Dataset excerpts
= = = = = = =

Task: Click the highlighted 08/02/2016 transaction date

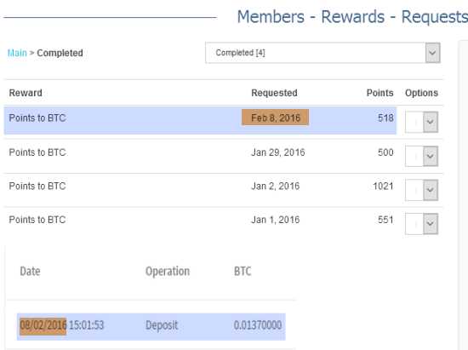Action: click(43, 326)
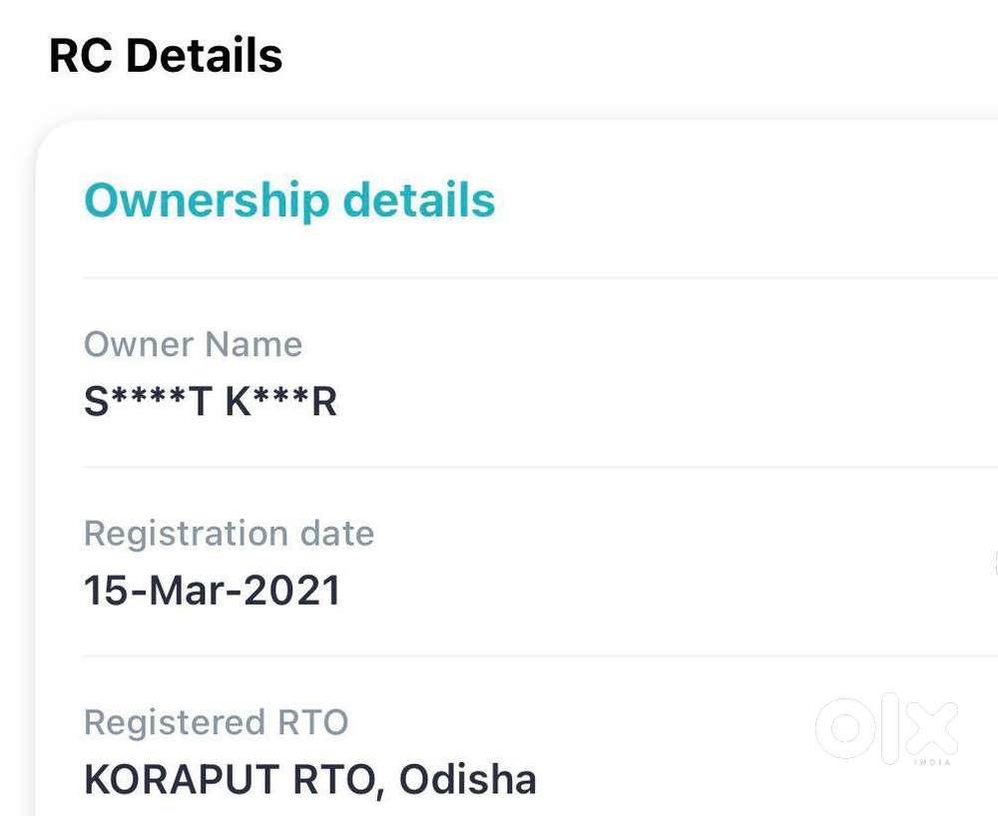Click the OLX watermark logo
This screenshot has width=998, height=816.
pyautogui.click(x=886, y=729)
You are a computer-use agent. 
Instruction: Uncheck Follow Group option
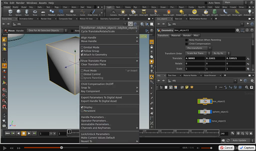click(x=82, y=51)
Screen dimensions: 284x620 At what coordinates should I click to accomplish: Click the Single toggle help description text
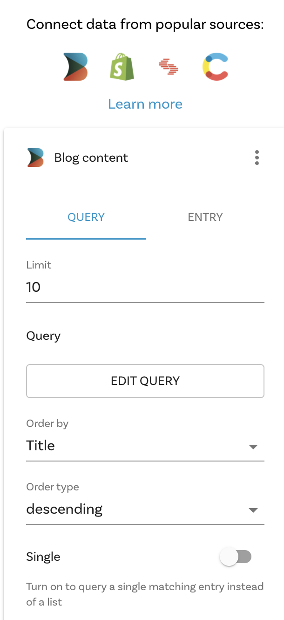pyautogui.click(x=145, y=594)
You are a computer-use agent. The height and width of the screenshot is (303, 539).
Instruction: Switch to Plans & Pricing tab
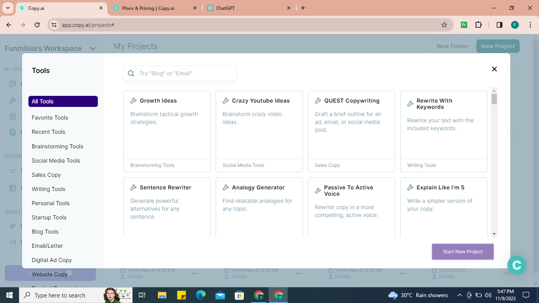(x=148, y=8)
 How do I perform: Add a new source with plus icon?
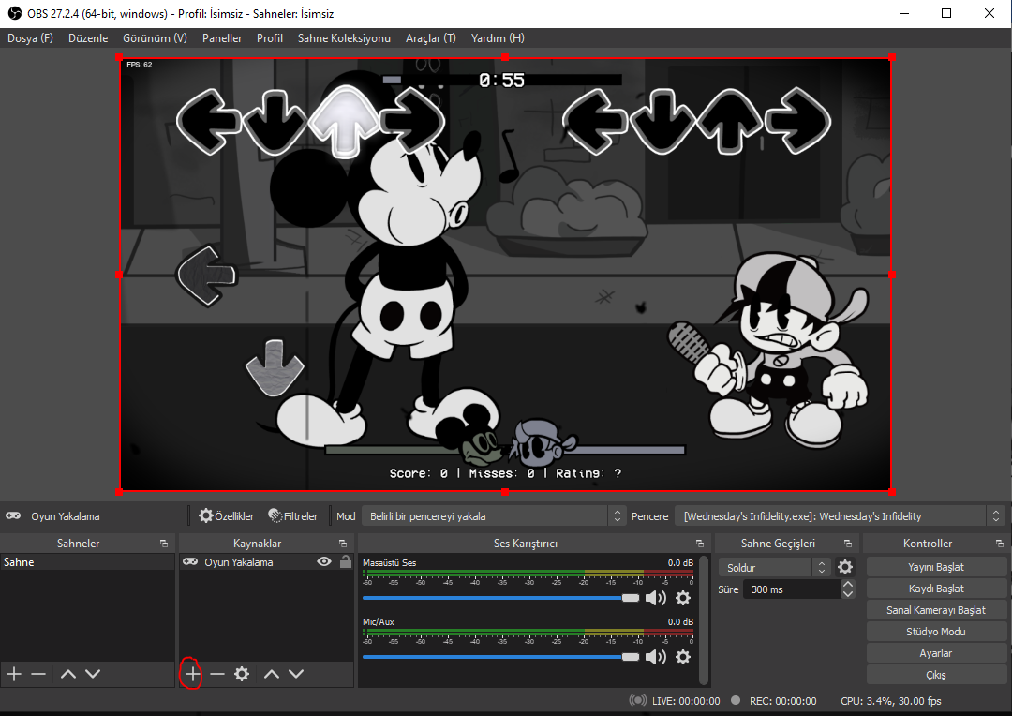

= = = = = = =

PROBLEM DESCRIPTION:
Keep the pictures out and transcribe the entries exactly.

WRITTEN RESPONSE:
Task: Click the highlighted 08/02/2016 transaction date

Action: click(43, 326)
Click the OLX watermark logo
This screenshot has width=998, height=816.
pyautogui.click(x=886, y=729)
You are a computer-use agent. 
Instruction: Uncheck Follow Group option
click(x=82, y=51)
Screen dimensions: 284x620 At what coordinates should I click to accomplish: Click the Single toggle help description text
pyautogui.click(x=145, y=594)
You are a computer-use agent. The height and width of the screenshot is (303, 539).
Instruction: Switch to Plans & Pricing tab
(x=148, y=8)
 How do I perform: Add a new source with plus icon?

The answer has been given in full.